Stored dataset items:
═══

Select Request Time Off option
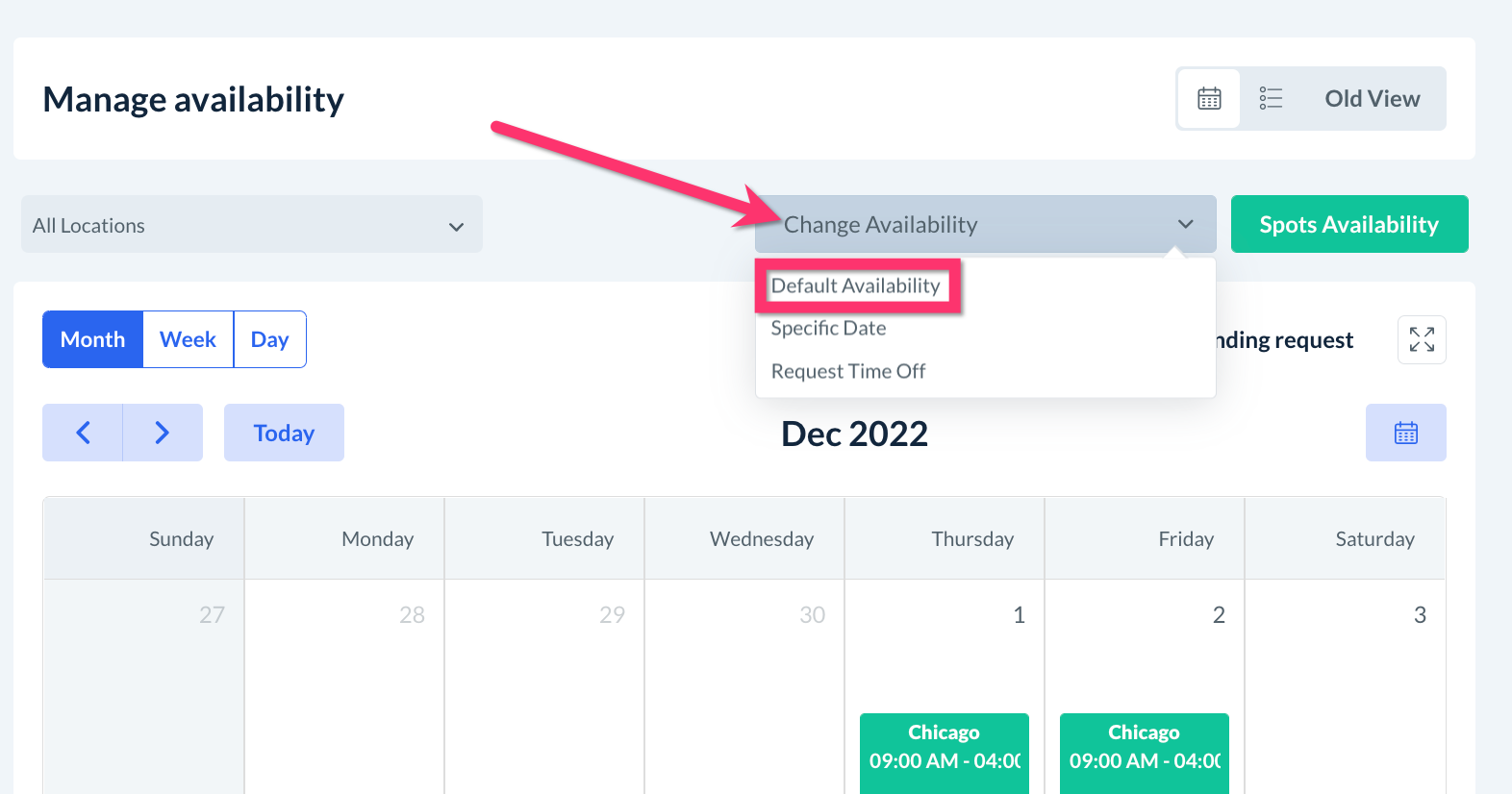Screen dimensions: 1512x794 (848, 371)
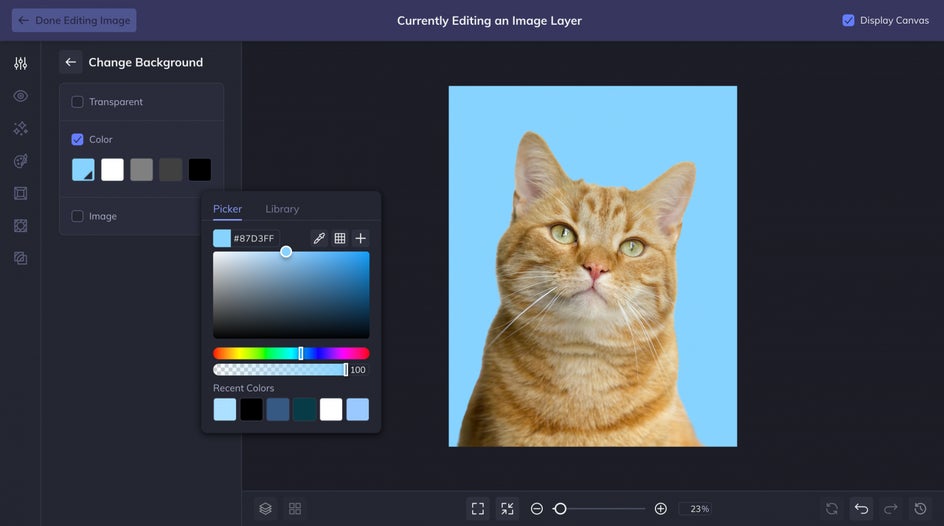Click Done Editing Image button
This screenshot has height=526, width=944.
tap(74, 20)
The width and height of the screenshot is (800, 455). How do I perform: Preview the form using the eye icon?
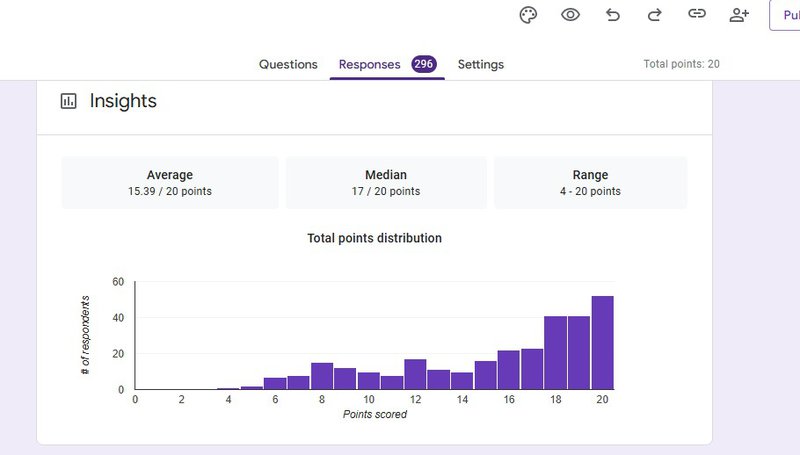[x=570, y=15]
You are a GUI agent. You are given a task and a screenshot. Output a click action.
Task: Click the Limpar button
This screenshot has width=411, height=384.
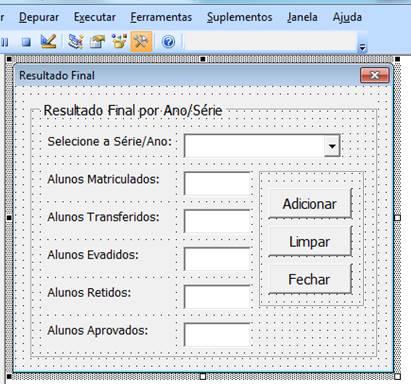[310, 242]
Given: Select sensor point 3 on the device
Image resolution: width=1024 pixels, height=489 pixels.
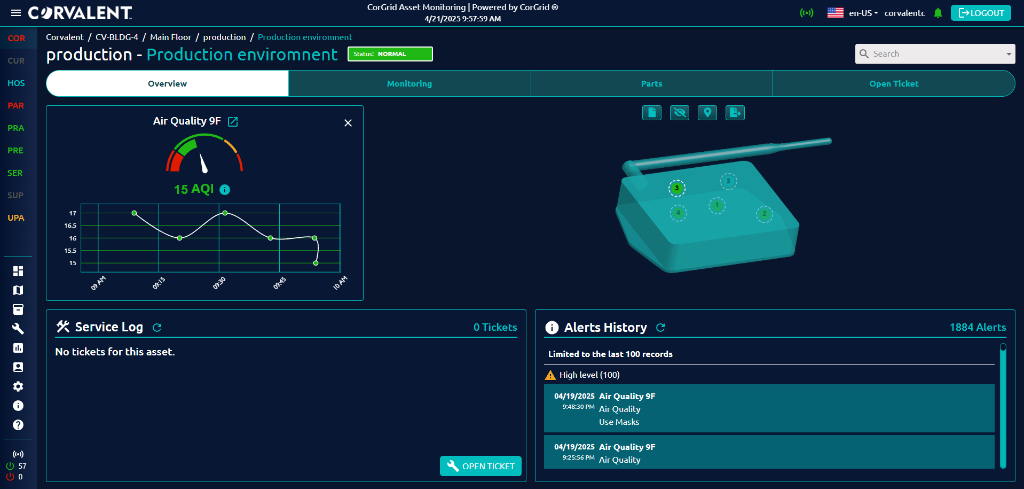Looking at the screenshot, I should pyautogui.click(x=677, y=188).
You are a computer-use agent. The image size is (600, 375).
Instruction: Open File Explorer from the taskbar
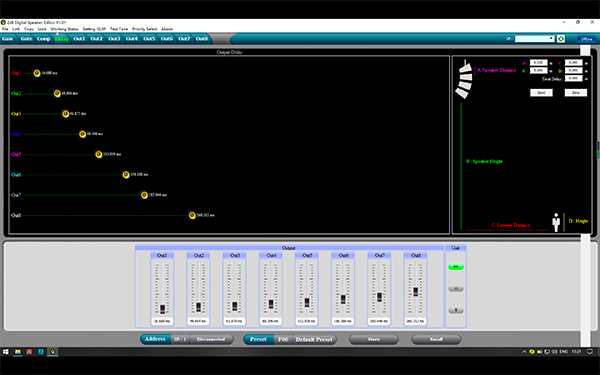[x=18, y=351]
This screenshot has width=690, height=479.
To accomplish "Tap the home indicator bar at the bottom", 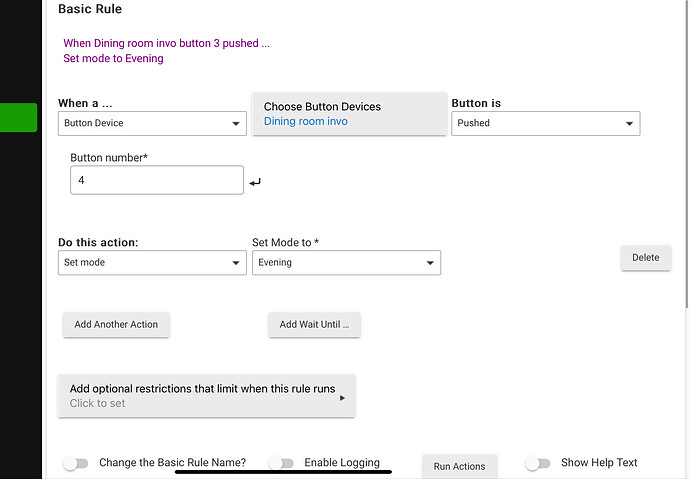I will click(x=283, y=472).
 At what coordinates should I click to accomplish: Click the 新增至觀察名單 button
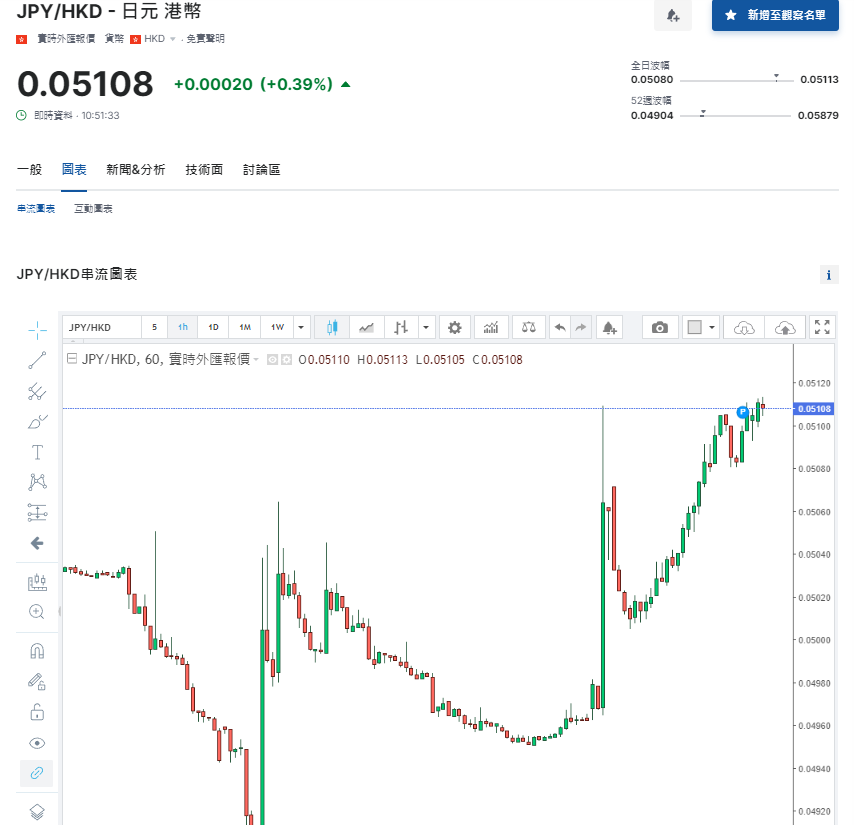click(x=775, y=16)
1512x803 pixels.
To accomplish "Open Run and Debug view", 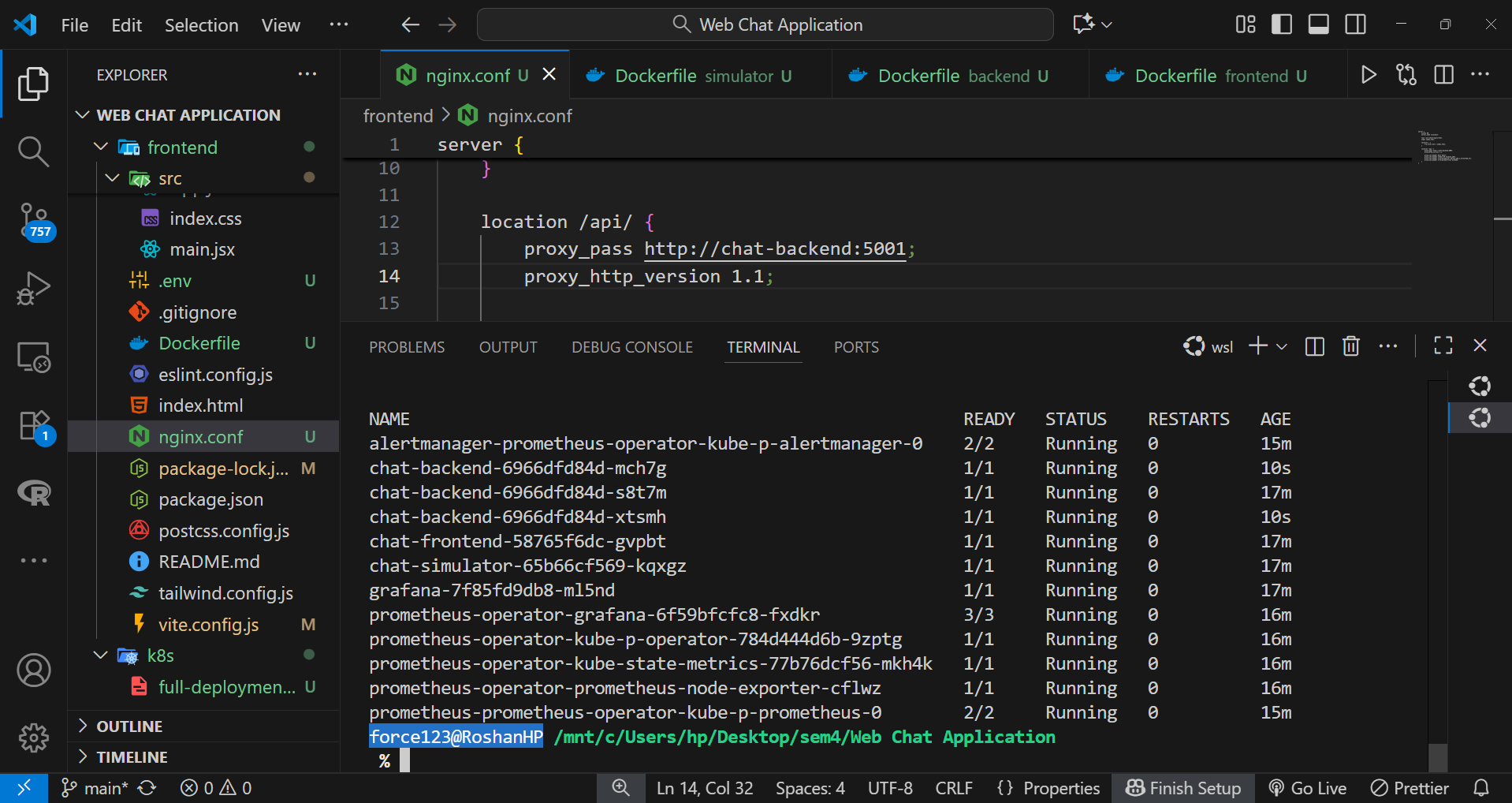I will (x=33, y=288).
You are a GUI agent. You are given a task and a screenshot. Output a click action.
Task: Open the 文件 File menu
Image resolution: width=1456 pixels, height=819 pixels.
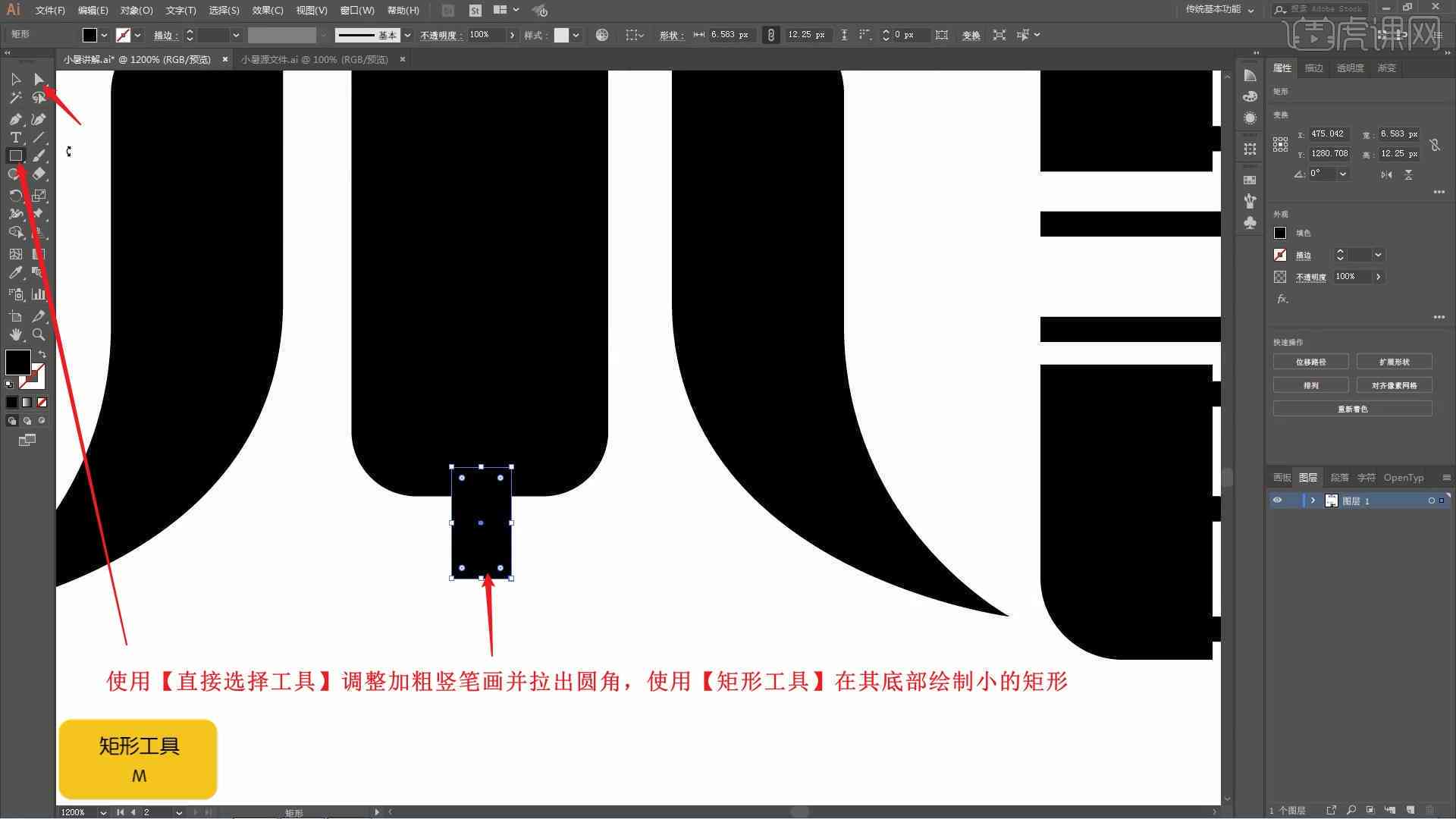coord(45,10)
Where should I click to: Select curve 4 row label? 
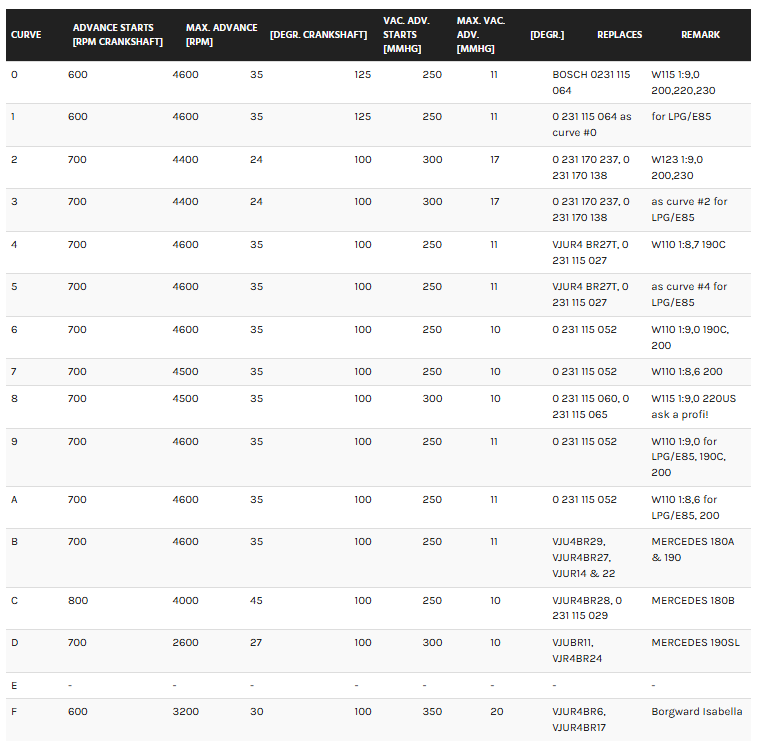click(x=14, y=245)
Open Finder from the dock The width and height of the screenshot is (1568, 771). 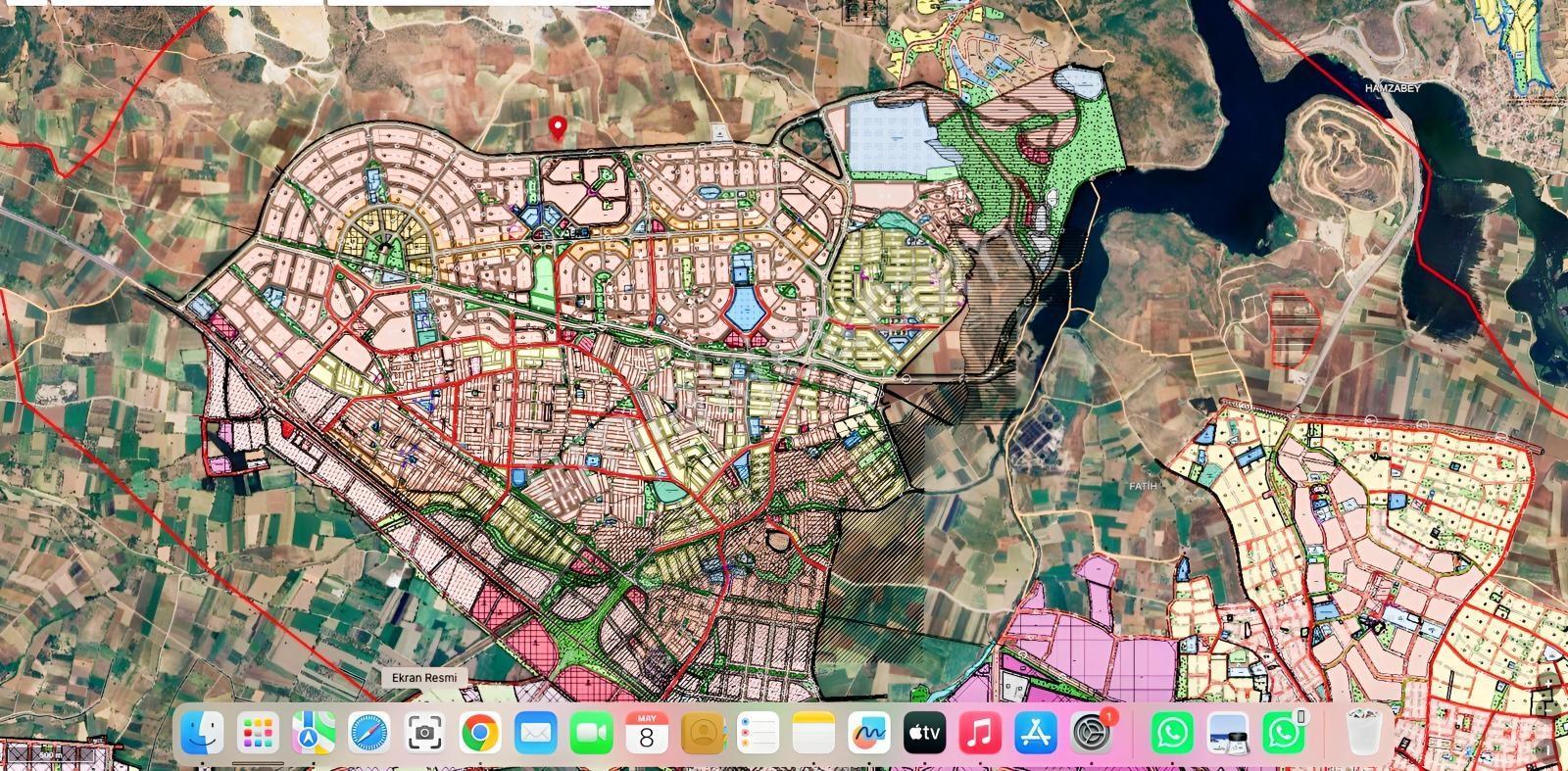click(203, 732)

═══

Exercise directions:
Each line above starting at the one holding "The width and height of the screenshot is (800, 455)." and ending at the one holding "Task: Click the Limpar button" should be set down exactly as it stands, both ends included, with no pictures.

Completed exercise:
The width and height of the screenshot is (800, 455). How do I perform: Preview the form using the eye icon?
[x=570, y=15]
You are a GUI agent. You are given a task and a screenshot. Output a click action.
Task: Click the Limpar button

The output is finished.